> _What to produce_
Rewrite all of the records below, switching every "computer-use agent" to "screen-control agent" and leaving everything else unchanged.

START

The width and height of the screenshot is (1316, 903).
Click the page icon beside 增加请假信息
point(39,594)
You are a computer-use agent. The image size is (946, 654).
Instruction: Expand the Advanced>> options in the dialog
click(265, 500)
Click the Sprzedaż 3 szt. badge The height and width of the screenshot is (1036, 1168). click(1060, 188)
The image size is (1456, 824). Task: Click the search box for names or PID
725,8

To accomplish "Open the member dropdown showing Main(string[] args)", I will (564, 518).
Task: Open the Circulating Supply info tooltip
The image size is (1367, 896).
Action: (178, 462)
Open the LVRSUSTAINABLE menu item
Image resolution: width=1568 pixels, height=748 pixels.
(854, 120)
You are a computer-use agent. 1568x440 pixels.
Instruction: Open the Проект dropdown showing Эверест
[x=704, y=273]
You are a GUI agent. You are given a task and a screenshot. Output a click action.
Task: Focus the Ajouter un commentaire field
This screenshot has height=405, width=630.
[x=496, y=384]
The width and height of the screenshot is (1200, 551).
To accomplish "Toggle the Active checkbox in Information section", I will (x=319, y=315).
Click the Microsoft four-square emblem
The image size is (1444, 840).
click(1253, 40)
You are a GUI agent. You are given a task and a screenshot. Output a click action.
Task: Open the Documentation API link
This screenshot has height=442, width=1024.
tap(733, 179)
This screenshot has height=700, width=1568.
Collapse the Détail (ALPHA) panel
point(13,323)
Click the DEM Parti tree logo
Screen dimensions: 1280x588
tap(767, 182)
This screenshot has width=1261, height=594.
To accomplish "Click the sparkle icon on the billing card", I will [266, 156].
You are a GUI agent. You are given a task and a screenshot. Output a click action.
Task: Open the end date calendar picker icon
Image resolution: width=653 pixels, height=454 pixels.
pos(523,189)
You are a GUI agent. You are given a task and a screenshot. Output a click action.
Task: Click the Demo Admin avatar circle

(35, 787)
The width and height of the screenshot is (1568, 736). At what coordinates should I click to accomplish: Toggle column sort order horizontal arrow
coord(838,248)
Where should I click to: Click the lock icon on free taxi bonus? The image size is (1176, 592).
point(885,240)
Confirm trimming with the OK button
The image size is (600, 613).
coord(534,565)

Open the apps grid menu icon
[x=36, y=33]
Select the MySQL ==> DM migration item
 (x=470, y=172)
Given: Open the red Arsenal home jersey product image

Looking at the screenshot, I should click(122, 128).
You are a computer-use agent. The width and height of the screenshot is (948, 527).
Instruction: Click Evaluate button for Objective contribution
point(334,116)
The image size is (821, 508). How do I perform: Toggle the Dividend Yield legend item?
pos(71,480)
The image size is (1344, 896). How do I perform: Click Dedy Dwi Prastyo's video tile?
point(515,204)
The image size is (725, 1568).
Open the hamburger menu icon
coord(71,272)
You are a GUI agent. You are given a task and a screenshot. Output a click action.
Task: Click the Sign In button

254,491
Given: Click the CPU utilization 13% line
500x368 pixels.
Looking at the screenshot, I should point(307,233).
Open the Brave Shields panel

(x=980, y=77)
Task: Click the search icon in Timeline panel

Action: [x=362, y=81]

END

> _Solution for this problem_
The width and height of the screenshot is (1316, 903).
Click the page icon beside 增加请假信息
point(39,594)
You are a screen-control agent. The image size is (946, 654).
Instruction: Expand the Advanced>> options in the dialog
click(265, 500)
Click the Sprzedaż 3 szt. badge The height and width of the screenshot is (1036, 1168). click(1060, 188)
The image size is (1456, 824). Task: Click the search box for names or PID
725,8

To accomplish "Open the member dropdown showing Main(string[] args)", I will (564, 518).
Task: Open the Circulating Supply info tooltip
The image size is (1367, 896).
Action: (178, 462)
Open the LVRSUSTAINABLE menu item
Image resolution: width=1568 pixels, height=748 pixels.
(854, 120)
You are a screen-control agent. 1568x440 pixels.
Instruction: Open the Проект dropdown showing Эверест
[x=704, y=273]
You are a GUI agent. You are given a task and a screenshot. Output a click action.
Task: Focus the Ajouter un commentaire field
This screenshot has height=405, width=630.
[x=496, y=384]
The width and height of the screenshot is (1200, 551).
To accomplish "Toggle the Active checkbox in Information section", I will (x=319, y=315).
Click the Microsoft four-square emblem
The image size is (1444, 840).
click(1253, 40)
You are a GUI agent. You are given a task and a screenshot. Output a click action.
Task: Open the Documentation API link
This screenshot has height=442, width=1024.
tap(733, 179)
This screenshot has height=700, width=1568.
Collapse the Détail (ALPHA) panel
point(13,323)
Click the DEM Parti tree logo
Screen dimensions: 1280x588
tap(767, 182)
This screenshot has width=1261, height=594.
To accomplish "Click the sparkle icon on the billing card", I will [266, 156].
You are a GUI agent. You are given a task and a screenshot. Output a click action.
Task: Open the end date calendar picker icon
Image resolution: width=653 pixels, height=454 pixels.
pos(523,189)
You are a GUI agent. You are given a task and a screenshot. Output a click action.
Task: Click the Demo Admin avatar circle

(35, 787)
The width and height of the screenshot is (1568, 736). At what coordinates should I click to accomplish: Toggle column sort order horizontal arrow
coord(838,248)
Where should I click to: Click the lock icon on free taxi bonus? The image size is (1176, 592).
point(885,240)
Confirm trimming with the OK button
The image size is (600, 613).
coord(534,565)

Open the apps grid menu icon
[x=36, y=33]
Select the MySQL ==> DM migration item
 (x=470, y=172)
Given: Open the red Arsenal home jersey product image

Looking at the screenshot, I should click(122, 128).
You are a screen-control agent. The width and height of the screenshot is (948, 527).
Instruction: Click Evaluate button for Objective contribution
point(334,116)
The image size is (821, 508). How do I perform: Toggle the Dividend Yield legend item?
pos(71,480)
The image size is (1344, 896). How do I perform: Click Dedy Dwi Prastyo's video tile?
point(515,204)
The image size is (725, 1568).
Open the hamburger menu icon
coord(71,272)
You are a GUI agent. You are given a task and a screenshot. Output a click action.
Task: Click the Sign In button

254,491
Given: Click the CPU utilization 13% line
500x368 pixels.
Looking at the screenshot, I should point(307,233).
Open the Brave Shields panel

(x=980, y=77)
Task: Click the search icon in Timeline panel

Action: [x=362, y=81]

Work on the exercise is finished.